* _INSTRUCTIONS FOR THE TASK_:
Reproduce the listing from its first line through the line containing "Image resolution: width=1907", replacing "y-tick-label" with "x-tick-label" and leaving everything else untouched.

* _DATA SHOWN_:
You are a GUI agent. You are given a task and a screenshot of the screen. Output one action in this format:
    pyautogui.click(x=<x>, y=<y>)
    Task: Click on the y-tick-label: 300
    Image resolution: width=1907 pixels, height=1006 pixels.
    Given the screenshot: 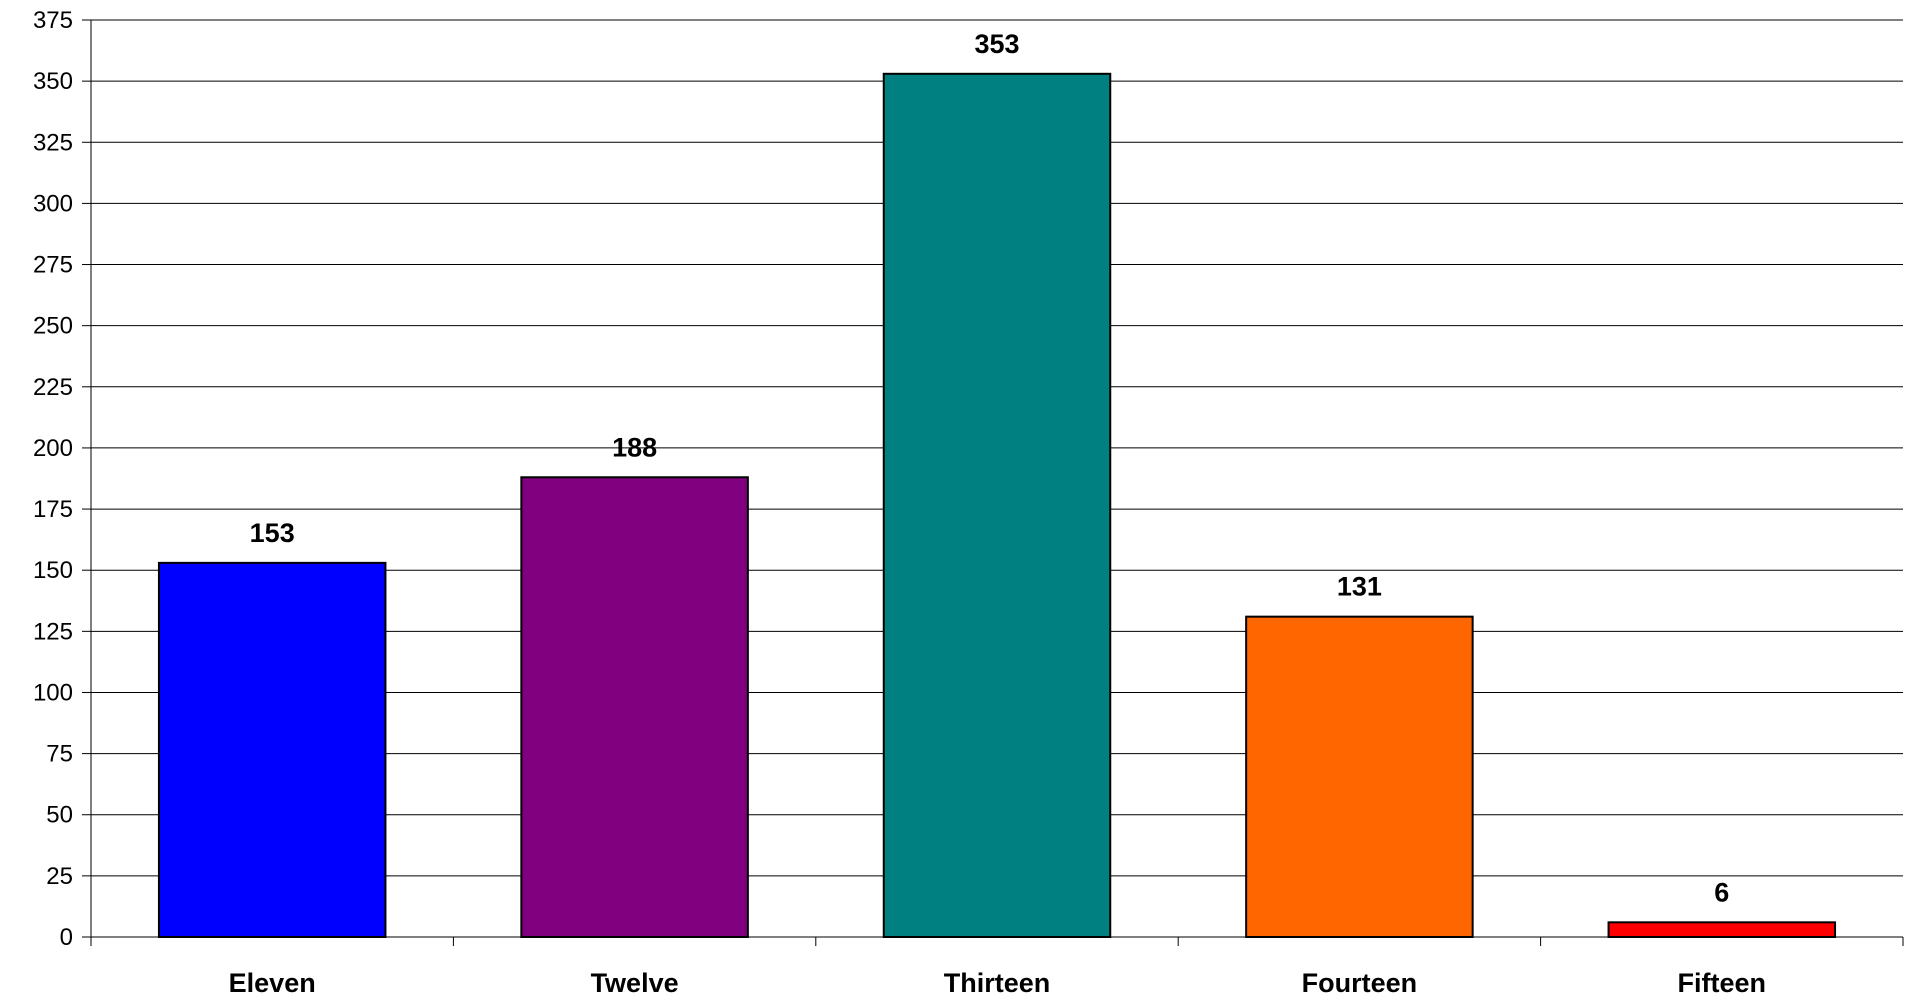 What is the action you would take?
    pyautogui.click(x=53, y=204)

* _EXPECTED ANSWER_:
You are a GUI agent. You are given a task and a screenshot of the screen. Output one action in this format:
    pyautogui.click(x=<x>, y=<y>)
    Task: Click on the x-tick-label: 300
    Image resolution: width=1907 pixels, height=1006 pixels.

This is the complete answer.